Alvah stepped forward half a pace and put a straight left squarely on the point of Morgan’s jaw. As the man fell, there were shrieks and running footsteps in the outer room. Somebody in Guard uniform plunged past the doorway, shouting uncoherently, caromed off a wall, dwindled down a corridor. Then the room was full of leaping men in mode.
The first of them was Artie Brumbacher, almost unrecognizable because he was grinning from ear to ear. He handed Alvah a four-foot knobkerrie and a bulging skin bag and said, “Let’s go!”
Alvah looped the bag’s strap hurriedly over his shoulder. The bag seemed to be full of something brown and heavily mushy, about the consistency of wet sand. There were spatters of what looked like the same stuff on the walls and floor of the outer corridor; otherwise the place was empty. There was nobody behind the guard desk in the lobby, and the riot guns were still racked neatly in their case. “Artie, what’s this?” he asked as they went. “Didn’t you bring any dogs? How’d you get past the guards, anyhow?”
“Didn’t need no dogs,” said Artie, his eyes roving. “This here did the business.” He patted the bag he carried. “Idea of Doc’s—he fixed it up at the last minute, and it sure does work. Show you later.”
Then they were out in the open, and Alvah had no time for further questions. Half a dozen rocs were circling overhead; except for them, the air was empty.
Alvah paused to try to open the zippers of his glassine coverall; they were sealed tight. After a minute Artie saw his trouble, and sliced off the hood of the coverall with two casual strokes of his bowie. “Come on,” he said again.
The streets were full of grounded floaters and stalled surface cars. The bells had fallen silent, and so had the faint omnipresent vibration that was like silence itself until it was gone. Not a motor was turning in the Borough of Jersey. Occasional chittering sounds floated on the air, and muffled buzzings and other odd sounds, all against the background chorus of faraway shrieks that rose and fell.
At the comer of Middle Orange and Weehawken, opposite the Superior Court Building, they came upon a squad of Regulars who had thrown away their useless guns and picked up an odd lot of assorted bludgeons—lengths of pipe, tripods and the like.
“Now you’ll see,” said Artie.
The Regulars set up a ragged yell and came running forward. The two Muckfeet on either side of Alvah, Artie and the bucktoothed one called Lafe, dipped heaping dark-brown handfuls out of the bags they carried slung from their shoulders. Alvah followed suit, and recognized the stuff at last—bran meal, soaked in some fragrant syrup until it was mucilaginous and heavy.
Artie swung first, then Lafe, and Alvah last—and the soggy lumps smacked the foremost faces. The squad broke, wiping frenziedly. But you couldn’t wipe the stuff off. It clung coldly and grainily to the hair on the backs of your hands and your eyelashes and the nap of your clothing. All you could do was move it around.
One berserker with a smeared face didn’t stop, and Lafe dropped him with a knobkerrie between the eyes. One more, a white-faced youth, stood miraculously untouched, still hefting his club.
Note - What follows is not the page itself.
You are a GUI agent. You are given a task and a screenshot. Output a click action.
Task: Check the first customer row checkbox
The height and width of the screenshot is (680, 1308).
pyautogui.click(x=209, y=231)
He took a stride forward menacingly.
Grinning, Artie raised another glob of the mash and ate it, smacking his lips. The youth spun around, walked drunkenly to the nearest wall and was rackingly sick.
Charles Fairweather was a realie actor, a concupiscent little man with a soft paunch and a gray close-clipped mustache. His rimless glasses softened the wicked gleam in his eye; he looked the very image of a pompous, ineffectual little executive. He was often cast as the bewildered father in a domestic comedy, and in fact had enjoyed a long run some ten years ago in the best-rated domestic series of them all, Dangerous Dolores. He had a talent for high comedy which he seldom got a chance to use; but his services were in demand, he ate regularly and enjoyed himself. He had been married and divorced twice; at present he was a bachelor. He liked the girls, and to tell the truth, the girls liked him.
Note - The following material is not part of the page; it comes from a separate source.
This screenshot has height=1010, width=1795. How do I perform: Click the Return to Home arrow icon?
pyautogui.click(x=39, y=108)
This week he was in rehearsal for a special, a ninety-minute Western about an Old Los Angeles veterinarian and his struggles against Peke-poisoners. Alvah Gustad had been penciled in for the lead, but at the last minute some conflict had developed, and Buddy Riggs had been signed. Fair-weather played a minor role, the choleric police chief; his contribution consisted mainly of waving a cigar and banging his desk.
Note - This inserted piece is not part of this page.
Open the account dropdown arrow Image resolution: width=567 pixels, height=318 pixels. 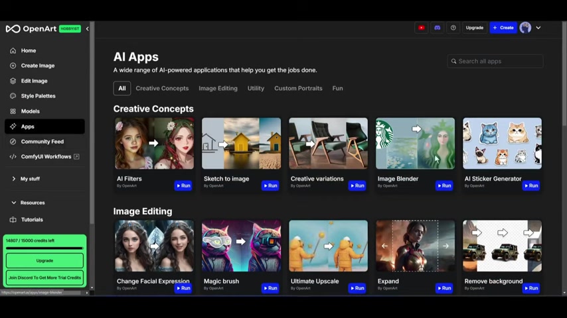coord(538,28)
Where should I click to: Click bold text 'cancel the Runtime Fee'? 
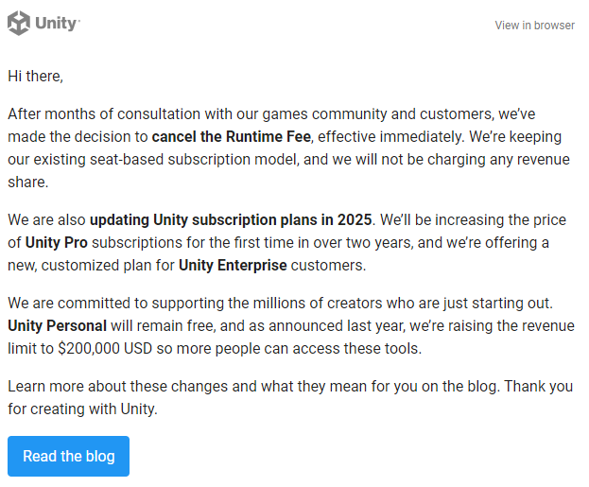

It wasn’t a bad show. They had two real dogs from the Bronnix Zoo, nasty orange bits of business, and the girl who played the nurse was a new face, a cute brunette, not more than eighteen, with a cleavage that bulged nicely in her low-cut uniform. Fairweather was watching her, stroking his mustache, as she rehearsed a scene where she had to lean over a sick Peke. The beast, groggy from dope, rolled its yellow eyes up at her and weakly bared a fang. The cleavage was toothsome.
There was a sudden gold-dust glitter in the air, too swift to be clearly seen. Fairweather blinked, and rubbed his eyes under the rimless glasses. His eyes were tired; he’d been out late die night before.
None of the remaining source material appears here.